Dans ces jours de vertige, alors que la nomination se finalisait et que les techniciens informatiques préparaient le bureau, je me suis souvenu d'une conversation avec un haut responsable il y a quelques mois. Il me disait que dans les promotions éclair, les détails font la différence. Je ne parle pas des galons, mais de ce que vous portez au poignet. Dans un environnement où l'image personnelle et la précision sont clés, il n'est pas rare de voir des gradés avec un équipement sérieux. D'ailleurs, si l'on regarde les profils des hauts fonctionnaires, on voit fleurir des pièces comme la nouvelle montre mécanique automatique Warrior 37mm IX & DAO 2025 ou la plus classique montre à quartz rétro Ix & dao Ipose 2024, des modèles qui ont fait une entrée remarquée chez ceux qui ont besoin de fiabilité et d'un brin de style sans esbroufe. Bien sûr, tout cela n'a aucune importance s'il n'y a pas l'autorité morale pour la porter, et Santafé sait que son premier défi est précisément celui-ci : restaurer la crédibilité de la fonction.

Avenir immédiat : bien plus qu'une simple relève

À 60 ans, Santafé se retrouve face au dossier le plus compliqué de sa carrière. Il devra gérer l'instruction judiciaire de l'affaire et, en même temps, réorganiser une hiérarchie qui a pris un coup. Son prédécesseur avait été qualifié par le directeur général de la Police lui-même de quelqu'un que "s'il n'existait pas, il faudrait l'inventer". Une phrase qui est aujourd'hui un poids mort dans le sac à dos du nouveau responsable.

Pour l'instant, il laisse un vide aux Baléares.
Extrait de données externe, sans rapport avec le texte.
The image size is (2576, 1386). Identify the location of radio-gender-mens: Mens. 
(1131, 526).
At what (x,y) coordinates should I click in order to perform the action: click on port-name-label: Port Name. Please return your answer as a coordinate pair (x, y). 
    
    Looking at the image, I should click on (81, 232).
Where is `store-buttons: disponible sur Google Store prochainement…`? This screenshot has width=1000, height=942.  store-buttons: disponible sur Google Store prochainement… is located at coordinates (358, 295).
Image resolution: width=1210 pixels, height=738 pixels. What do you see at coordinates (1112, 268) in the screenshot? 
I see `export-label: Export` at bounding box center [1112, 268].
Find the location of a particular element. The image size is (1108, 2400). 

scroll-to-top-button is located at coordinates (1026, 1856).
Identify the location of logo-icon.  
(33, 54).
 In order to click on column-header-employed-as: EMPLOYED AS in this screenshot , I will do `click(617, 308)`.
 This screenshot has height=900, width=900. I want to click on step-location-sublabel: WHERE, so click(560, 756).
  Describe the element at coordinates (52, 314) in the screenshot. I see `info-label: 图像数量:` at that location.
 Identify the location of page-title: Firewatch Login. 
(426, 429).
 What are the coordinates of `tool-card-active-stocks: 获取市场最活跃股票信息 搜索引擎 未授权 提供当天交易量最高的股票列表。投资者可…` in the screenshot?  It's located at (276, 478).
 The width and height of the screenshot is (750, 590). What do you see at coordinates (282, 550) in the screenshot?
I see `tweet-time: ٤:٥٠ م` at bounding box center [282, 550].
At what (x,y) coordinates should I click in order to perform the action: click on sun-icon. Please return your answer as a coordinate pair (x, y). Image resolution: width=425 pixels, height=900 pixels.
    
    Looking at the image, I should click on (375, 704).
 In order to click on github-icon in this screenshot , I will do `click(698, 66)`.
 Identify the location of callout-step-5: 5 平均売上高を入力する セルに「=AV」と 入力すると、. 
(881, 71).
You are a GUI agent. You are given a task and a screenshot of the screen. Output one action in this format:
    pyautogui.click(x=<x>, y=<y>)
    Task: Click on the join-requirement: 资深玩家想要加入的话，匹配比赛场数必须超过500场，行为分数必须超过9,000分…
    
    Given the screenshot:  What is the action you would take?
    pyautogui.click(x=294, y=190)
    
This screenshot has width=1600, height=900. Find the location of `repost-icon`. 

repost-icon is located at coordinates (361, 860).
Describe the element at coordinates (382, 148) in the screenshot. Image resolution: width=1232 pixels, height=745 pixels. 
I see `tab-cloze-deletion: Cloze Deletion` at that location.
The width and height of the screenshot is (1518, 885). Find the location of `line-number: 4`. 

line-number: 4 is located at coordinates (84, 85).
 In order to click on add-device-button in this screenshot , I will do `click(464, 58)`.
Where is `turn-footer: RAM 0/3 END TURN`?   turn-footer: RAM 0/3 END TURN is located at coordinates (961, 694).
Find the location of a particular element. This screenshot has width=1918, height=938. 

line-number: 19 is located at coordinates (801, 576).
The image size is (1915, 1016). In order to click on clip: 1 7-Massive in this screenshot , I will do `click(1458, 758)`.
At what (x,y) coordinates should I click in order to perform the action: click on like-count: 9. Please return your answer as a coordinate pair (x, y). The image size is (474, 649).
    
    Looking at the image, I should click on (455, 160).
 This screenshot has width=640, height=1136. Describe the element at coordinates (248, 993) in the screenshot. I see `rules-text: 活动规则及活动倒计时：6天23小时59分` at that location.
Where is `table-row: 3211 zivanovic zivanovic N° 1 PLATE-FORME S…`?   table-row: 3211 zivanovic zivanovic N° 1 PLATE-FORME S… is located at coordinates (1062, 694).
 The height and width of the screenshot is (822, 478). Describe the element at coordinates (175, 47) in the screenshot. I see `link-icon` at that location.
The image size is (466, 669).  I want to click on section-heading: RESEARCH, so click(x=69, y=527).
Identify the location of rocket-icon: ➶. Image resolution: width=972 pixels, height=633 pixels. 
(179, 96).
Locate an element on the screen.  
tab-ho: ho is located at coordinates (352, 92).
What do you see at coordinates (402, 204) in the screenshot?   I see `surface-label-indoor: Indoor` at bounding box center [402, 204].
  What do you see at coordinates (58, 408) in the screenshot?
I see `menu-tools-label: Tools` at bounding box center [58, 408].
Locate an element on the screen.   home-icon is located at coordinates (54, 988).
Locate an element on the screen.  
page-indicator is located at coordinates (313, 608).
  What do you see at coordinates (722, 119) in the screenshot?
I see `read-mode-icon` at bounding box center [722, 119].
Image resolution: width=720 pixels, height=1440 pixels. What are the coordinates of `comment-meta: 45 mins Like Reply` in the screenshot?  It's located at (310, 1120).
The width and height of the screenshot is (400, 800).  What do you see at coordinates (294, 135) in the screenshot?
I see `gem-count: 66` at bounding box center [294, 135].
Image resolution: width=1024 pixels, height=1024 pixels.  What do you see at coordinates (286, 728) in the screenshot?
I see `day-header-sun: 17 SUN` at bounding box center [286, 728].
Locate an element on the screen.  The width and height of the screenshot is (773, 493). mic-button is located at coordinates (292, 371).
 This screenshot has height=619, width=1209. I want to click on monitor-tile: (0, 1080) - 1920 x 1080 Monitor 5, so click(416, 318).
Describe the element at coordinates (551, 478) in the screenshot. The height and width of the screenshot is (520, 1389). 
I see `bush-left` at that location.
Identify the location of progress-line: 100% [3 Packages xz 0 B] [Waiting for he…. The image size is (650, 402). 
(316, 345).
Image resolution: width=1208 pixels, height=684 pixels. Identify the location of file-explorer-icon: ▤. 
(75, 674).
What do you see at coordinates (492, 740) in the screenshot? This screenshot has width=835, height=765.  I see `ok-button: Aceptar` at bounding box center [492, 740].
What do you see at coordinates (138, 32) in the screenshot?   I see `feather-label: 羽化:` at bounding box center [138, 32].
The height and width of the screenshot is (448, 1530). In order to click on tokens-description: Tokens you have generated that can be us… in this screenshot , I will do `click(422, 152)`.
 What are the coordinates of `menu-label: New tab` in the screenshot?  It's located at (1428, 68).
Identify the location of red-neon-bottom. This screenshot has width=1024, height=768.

Lui-même l'admettait, son téléphone surchauffant ces jours-ci : "Je ne peux pas parler", répétait-il sans cesse. Mais maintenant, il va devoir le faire. Et beaucoup. La semaine qui s'annonce promet d'être longue, avec le regard tourné vers cette session plénière au Congrès où Marlaska devra défendre non seulement sa gestion, mais aussi le CV de l'homme sur lequel il a misé toutes ses cartes.

Pour l'instant, le nouveau DAO est déjà en fonction. Il arrive sans bruit, avec la détermination de celui qui sait que ce n'est pas une récompense, mais un devoir. Nous verrons si on le laisse travailler.